Zayas y Sotomayor, María de. 1983. [Desengaños amorosos]. Parte segunda del Sarao y entretenimiento honesto. Ed. Alicia Yllera. Madrid: Cátedra.
-----. 1948. Novelas ejemplares y amorosas. Ed. Agustín C. de Ameza y Mayo. Madrid: Aldus.
ENDNOTES
[1] This essay is a slightly-expanded version of an address first presented at the Mid-America Conference on Hispanic Literature, Lawrence, Kansas, in September, 1994. A longer consideration of Zayas' technique constitutes the final chapter of my forthcoming book on her stories, Desiring Readers: María de Zayas tells Baroque Tales of Love and the Cruelty of Men.
[2] My print attributes this to Georges de La Tour, but according to the catalog of the exhibit of La Tourís work in the National Gallery of Art in 1996-97, while the original conception was due to George, some art historians believe the execution of the work may be due in large part to his son Etienne. See Conisbee, p. 124.
[3] See Flecniakoska and Erdocia.
[4] Juan de Piña goes Cervantes one further, in a witty near-abolition of the prologue too in his collection, published in 1624. He reduces it to two sentences: "El Prólogo se introduze a suma de lo impresso: dilatado, nunca visto de la ociosidad. Las Novelas exemplares y prodigiosas historias deste libro dizen la brevedad que afectan, como el Prólogo" (The Prologue presents itself as a summation of what is printed, postponed, never seen by idle readers. The Exemplary novels and prodigious stories of this book, like its Prologue, bespeak the brevity to which they aspire) (1987, 33).
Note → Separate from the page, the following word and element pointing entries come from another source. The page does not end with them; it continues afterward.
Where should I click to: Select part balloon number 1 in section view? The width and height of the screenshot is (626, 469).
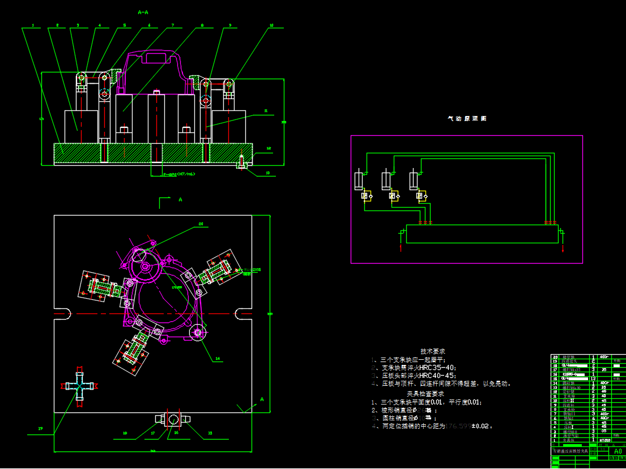pos(33,25)
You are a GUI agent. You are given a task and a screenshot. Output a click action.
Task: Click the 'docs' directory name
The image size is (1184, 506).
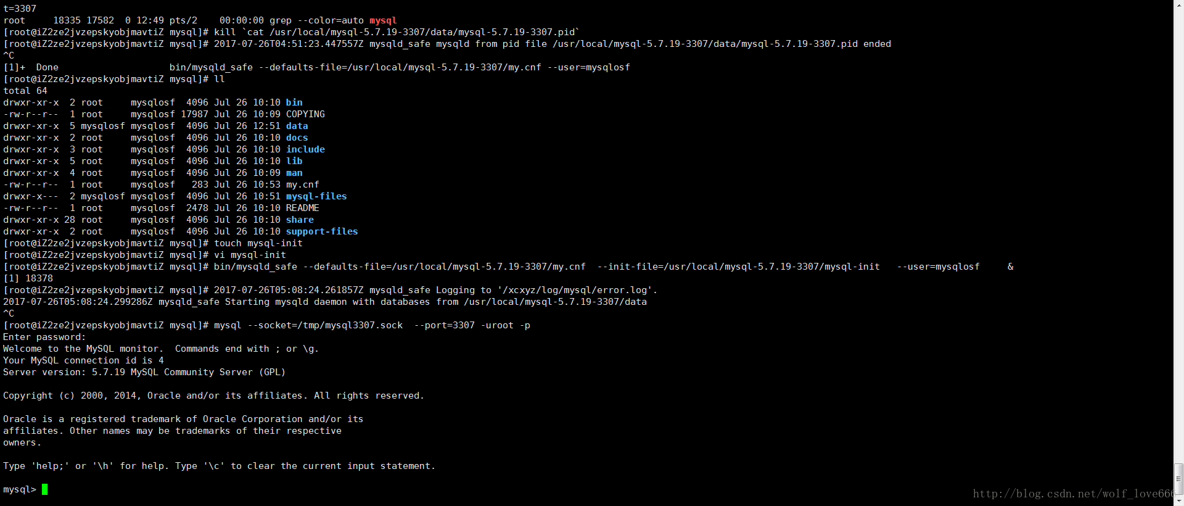tap(297, 138)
Piña transfers the explanatory and apologetic function of the standard prologue to a complex Epilogue.
[5] Illness is also a motif in numerous French collections: Philippe de Vigneulles, Les Cent Nouvelles Nouvelles; Le Seigneur de Cholires, Les Après-disnees du Seigneur de Cholires and others (Losse 63). In Mariana de Carvajal's Navidades de Madrid, the lady of the house has been confined to the house caring for her ailing, elderly husband and, curiously, it is his death near the Christmas season that makes the story telling possible.
[6] As Lyons (1989, 76-78) points out, however, the refuge they take, in a Franciscan monastery, is in a moral sense at least, the heart of the danger, as Franciscan monks, both in the frame and enclosed tales, represent the threat of religious hypocrisy. The same could be said of Zayasís frame refuge, for the courtly gathering of men and women revolves around the same lure and threat of amorous desire central to her stories.
[7] Eslava shows as well the economic effect of love sickness; first tale tells how one of the participants of his frame gathering lost a ship due to the immoderate passion of its young captain.
[8] Gittes cites María Rosa Menocal's study of the insistent repression of the substantial impact in medieval Europe exercised by Arabic culture, both as the source of learning, of literary traditions, and of material well-being, and as a negative pole against which theologians and writers like Dante reacted.
[9] Menocal (1987, 139-142) argues that Boccaccio scholars have paid too little attention to the importance of the Arabic and Hebrew inspiration and Arabic or Andalusian sources in the Decameron, as, for example, the model of scatalogical tales within a didactic frame provided him by Petrus Alfonsis Disciplina clericalis.
[10] Wetzel is thus closer to Marcel Tetel's reading (1981) of a fundamental ambiguity, indeed a manichean duality, in the Heptameron than to Paula Sommer's assertion of an ascendance (1984) of Protestant faith therein.
[11] Montesa Peydró (1981, 351), in his excellent discussion of her use of the frame, also describes her collection as a whole as an obra de tesis (thesis work) (emphasis in the original).